One of the many passages that held interest for me -
‘Then those people are right who say that Heaven and Hell are only states of mind?’
‘Hush,’ he said sternly. ‘Do not blaspheme. Hell is a state of mind – ye never said a truer word. And every state of mind, left to itself, every shutting up of the creature within the dungeon of its own mind- is, in the end, Hell. But Heaven is not a state of mind. Heaven is reality itself. All that is fully real is Heavenly. For all that can be shaken will be shaken and only the unshakable remains.’
‘But there is a real choice after death? My Roman Catholic friends would be surprised, for to them souls in Purgatory are already saved. And my Protestant friends would like it no better, for they’d say that the tree lies as it falls.’

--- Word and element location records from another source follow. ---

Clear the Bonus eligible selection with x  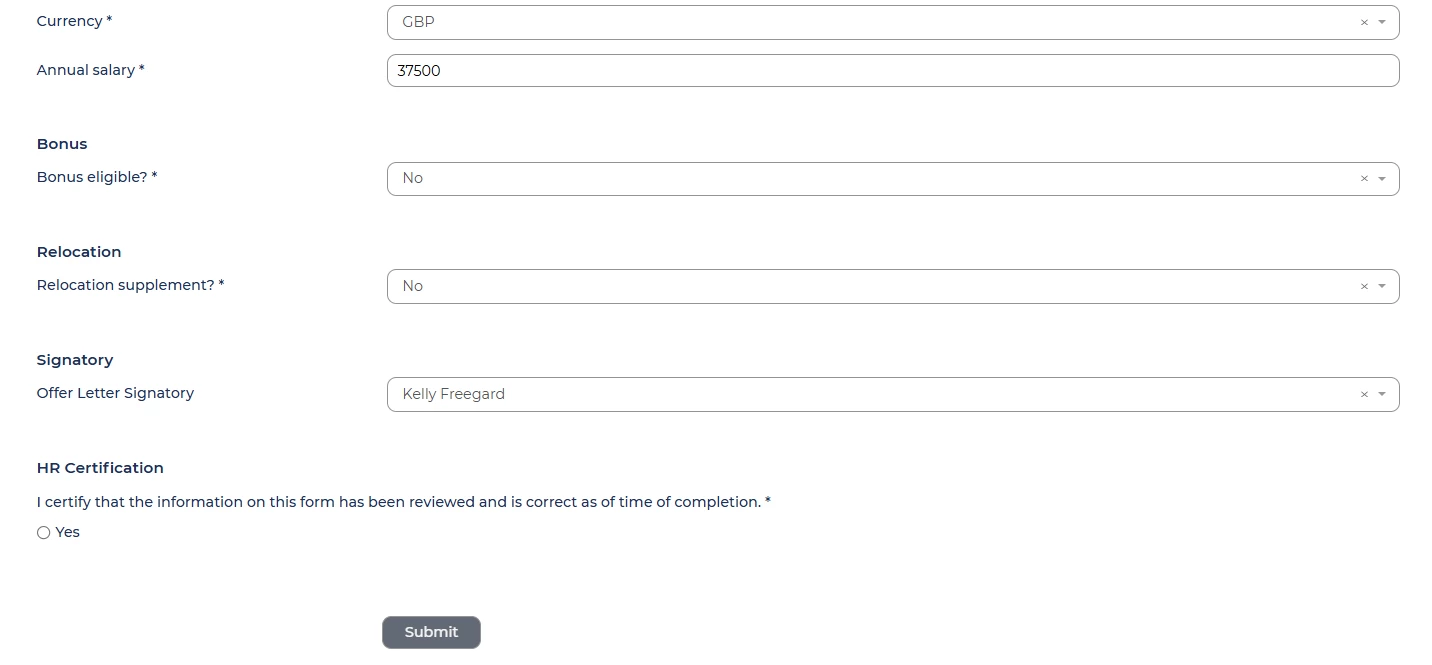[1364, 179]
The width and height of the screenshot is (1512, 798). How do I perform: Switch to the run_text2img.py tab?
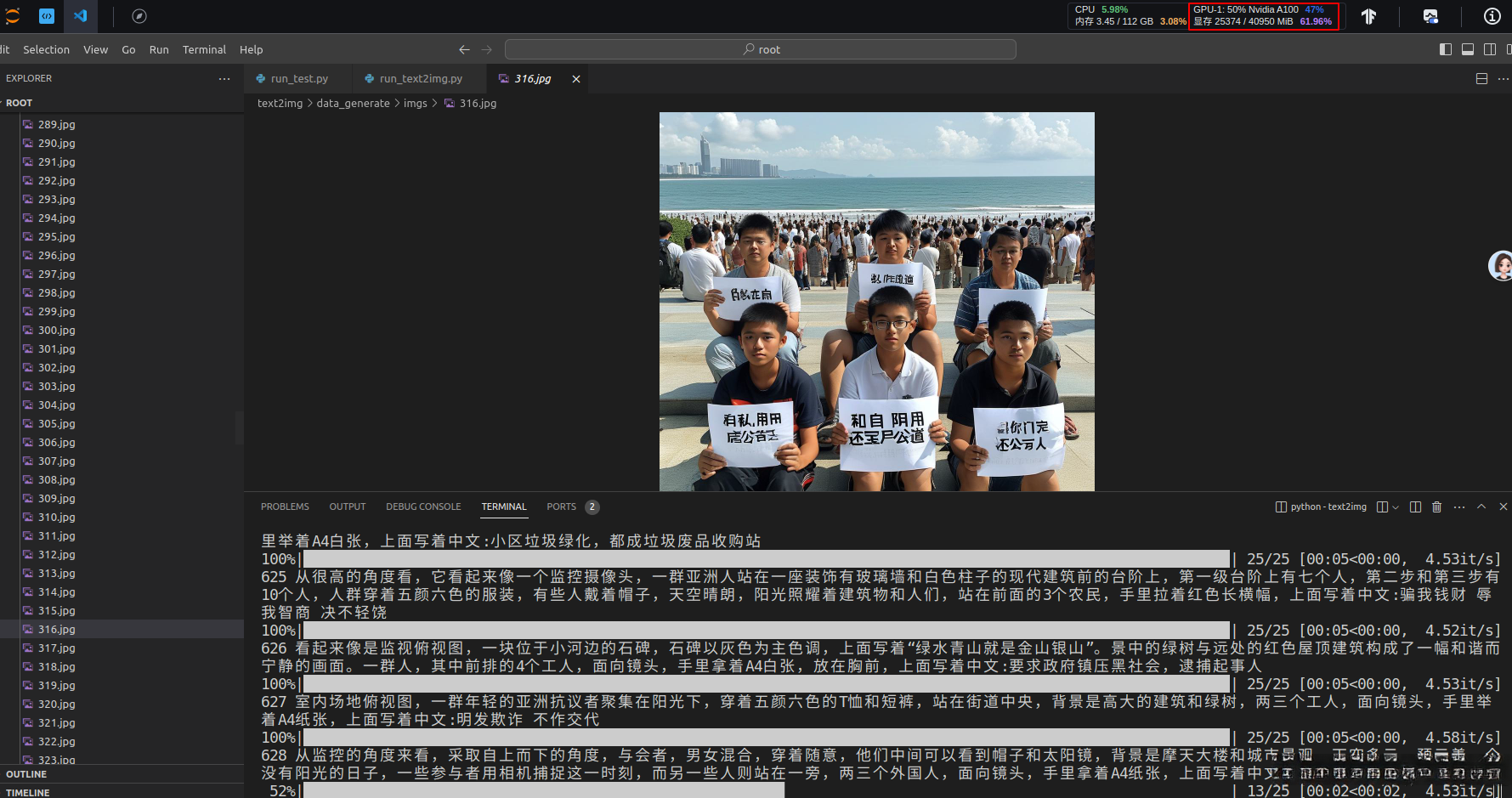click(x=421, y=78)
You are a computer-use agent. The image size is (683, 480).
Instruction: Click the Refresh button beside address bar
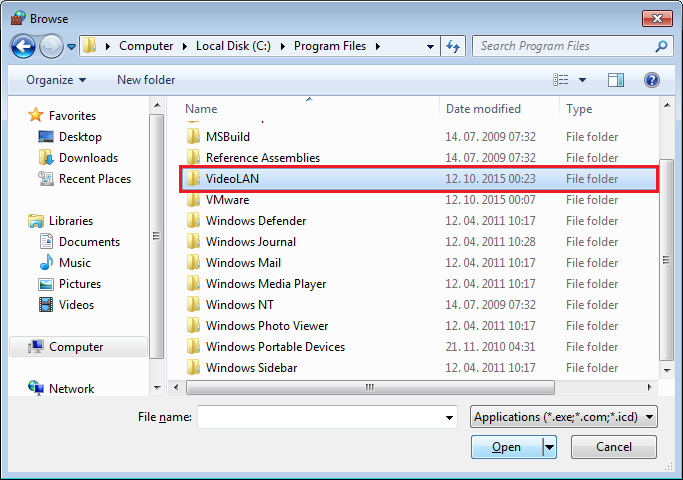click(x=454, y=46)
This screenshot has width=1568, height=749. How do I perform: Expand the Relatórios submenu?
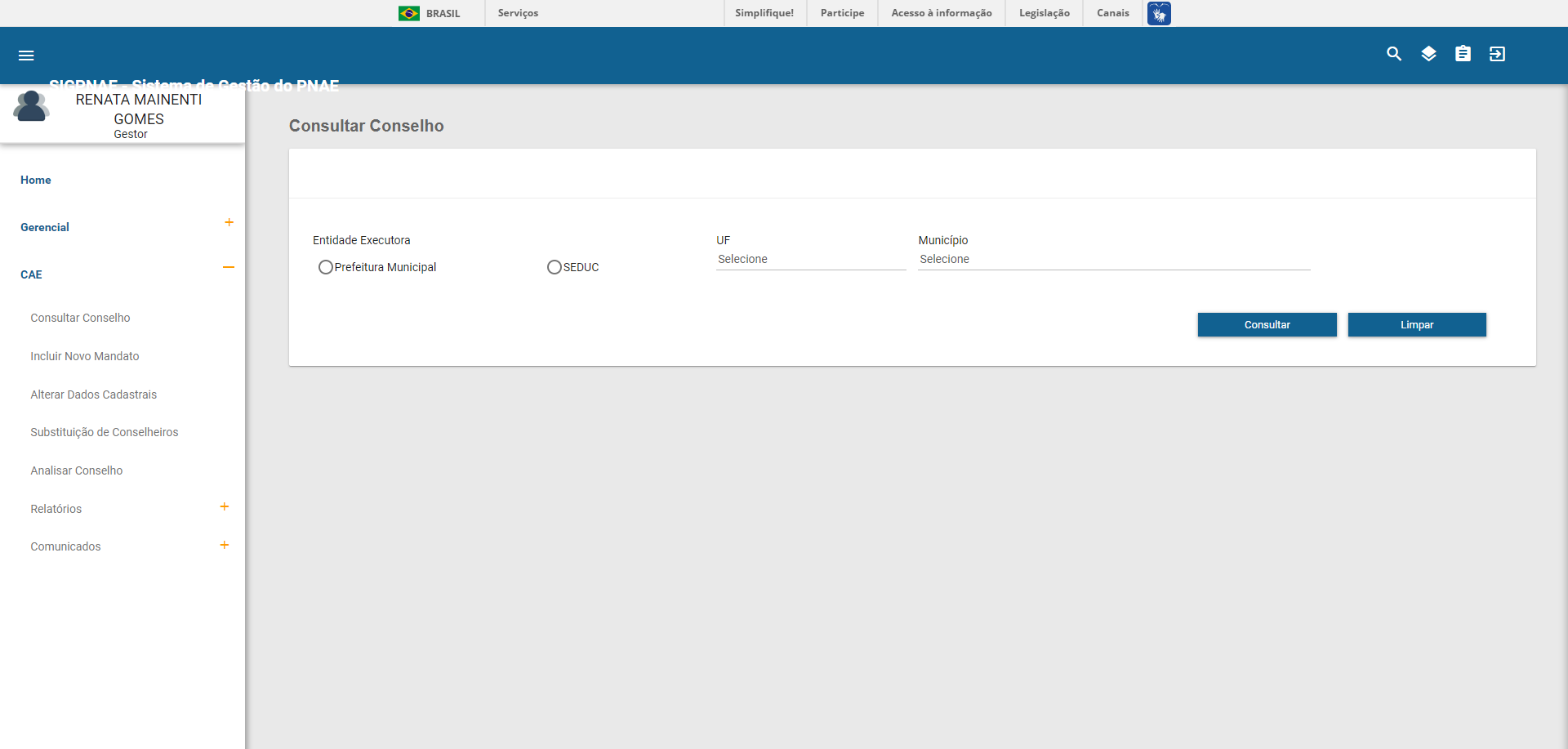[x=225, y=507]
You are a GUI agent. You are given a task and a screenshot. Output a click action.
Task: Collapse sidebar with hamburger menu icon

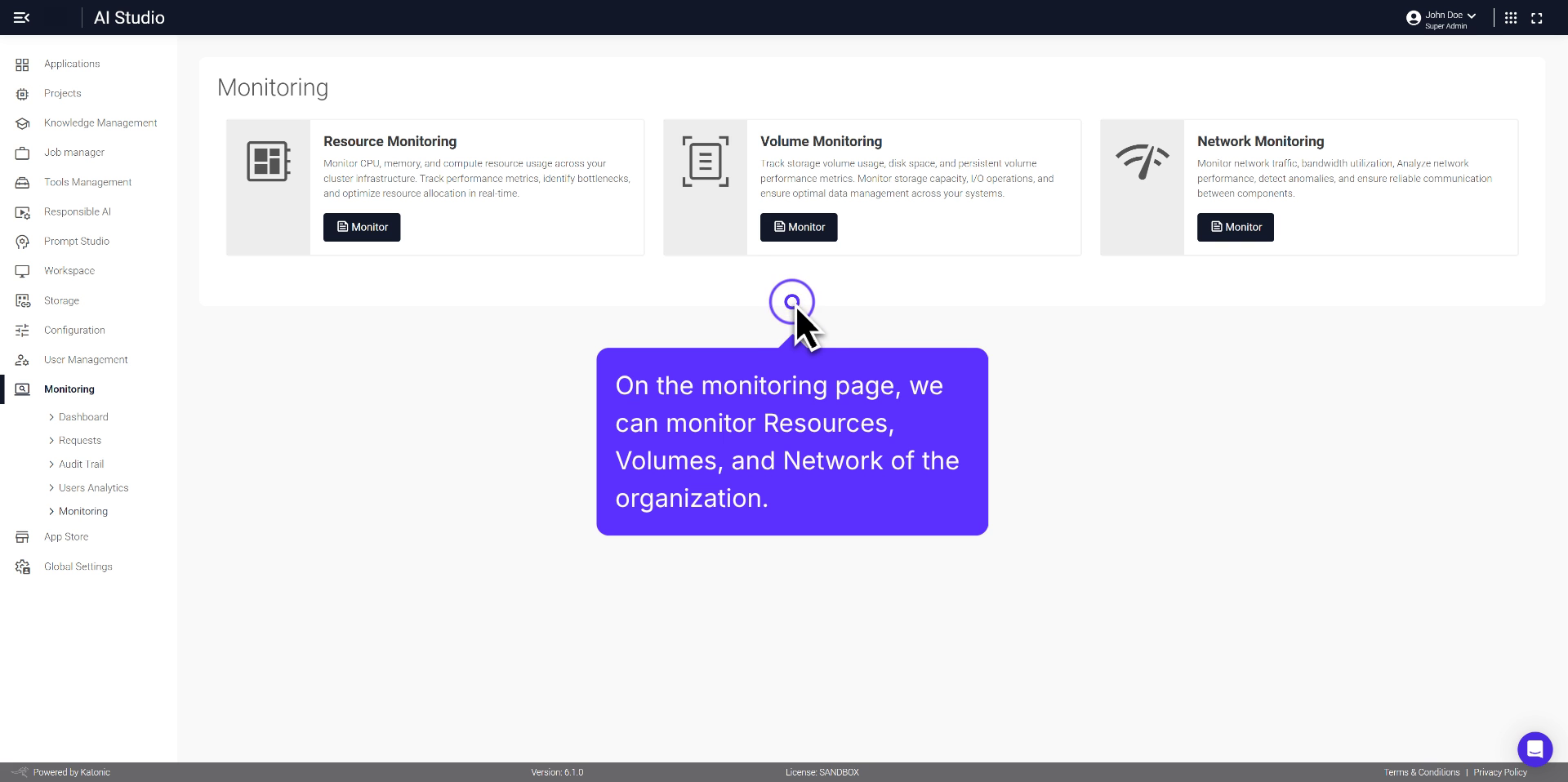22,17
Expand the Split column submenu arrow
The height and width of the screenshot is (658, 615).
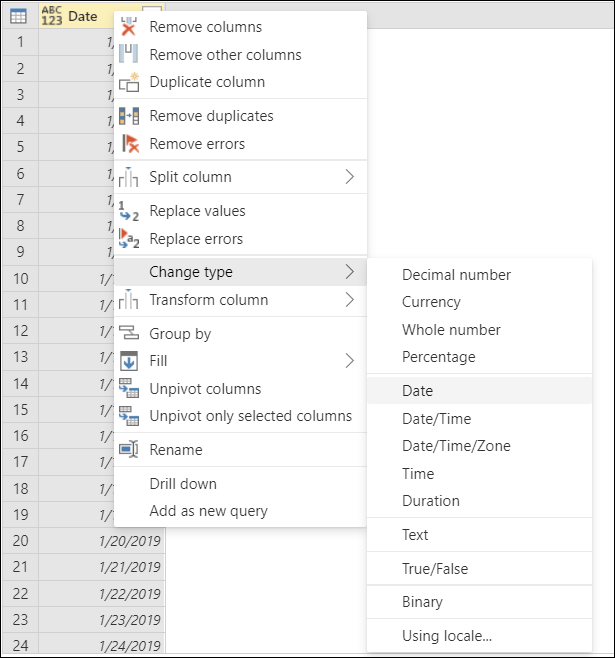coord(350,177)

‘They’re both right, maybe. do not fash yourself with such questions. Ye cannot fully understand the relations of choice and Time till you are beyond both. And ye were not brought here to study such curiosities. What concerns you is the nature of the choice itself: and that ye can watch them making.’
A state of mind does become one’s imprisonment or one’s paradise. I am one of the only ‘believers’ left in my school’s philosophy major – I am surrounded by a sea of atheistic and agnostic existentialists who forget that even Nietzsche laments the lack of a need for God, and overlooks the necessity of faith or admittance of the unknown for any major thinker. Arguments can be built and doctrines can be followed, but what really exists beyond all of our conjecture is not perceptible or fully understandable to us – it never will be and I do not think that its inability to be discerned was ever an accident, given the assumption that an underlying purpose does exist.
I am satisfied in what C.S. Lewis said through his Scottish Ghost character – I am satisfied with watching others make the choice and perhaps that interest is what draws me into psychology. I like to fiddle with statistical relevance every now and then – I like to see numerical trends, but a bit of the mystery is still there, a few spaces left for margins of error, for bits of the uncertain and present anomolies that defy the results. I am interested in human fallacy, ultimately, and its effects on the individual and group, the universe.
I am left to wonder, then – Do we have the power to impact the universe or does the universe hold the greatest authority (with whatever else controlling it) and impact us?